WHAT TO WORK ON: Report every line in the rows below that contains the string "screenshot", copying each one in full. Case counts, so match only that exact capitalization.

PROVIDED MATERIAL:
····················
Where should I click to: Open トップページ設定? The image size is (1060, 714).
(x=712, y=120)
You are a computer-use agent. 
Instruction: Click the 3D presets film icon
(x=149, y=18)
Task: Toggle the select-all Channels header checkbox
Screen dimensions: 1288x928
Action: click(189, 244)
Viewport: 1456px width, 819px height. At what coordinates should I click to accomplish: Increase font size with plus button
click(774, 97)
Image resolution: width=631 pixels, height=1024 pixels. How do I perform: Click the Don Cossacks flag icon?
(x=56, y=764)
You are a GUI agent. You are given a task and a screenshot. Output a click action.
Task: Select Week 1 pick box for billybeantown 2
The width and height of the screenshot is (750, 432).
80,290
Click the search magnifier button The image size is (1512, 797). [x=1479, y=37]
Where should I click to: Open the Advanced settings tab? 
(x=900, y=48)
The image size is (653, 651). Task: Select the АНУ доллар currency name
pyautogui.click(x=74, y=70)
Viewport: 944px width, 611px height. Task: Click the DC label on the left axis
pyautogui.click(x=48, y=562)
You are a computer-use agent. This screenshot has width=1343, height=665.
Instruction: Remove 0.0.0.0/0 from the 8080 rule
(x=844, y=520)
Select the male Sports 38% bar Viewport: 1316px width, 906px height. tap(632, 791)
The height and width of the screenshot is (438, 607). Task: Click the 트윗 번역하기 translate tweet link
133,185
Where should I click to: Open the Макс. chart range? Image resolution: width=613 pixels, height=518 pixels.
····················
FINAL RESULT:
You are a GUI agent. You are given a task and a screenshot. Output a click action.
The width and height of the screenshot is (750, 432).
You are a computer-use agent. This screenshot has width=1343, height=665.
The height and width of the screenshot is (438, 607). Task: Click the 트윗 번역하기 translate tweet link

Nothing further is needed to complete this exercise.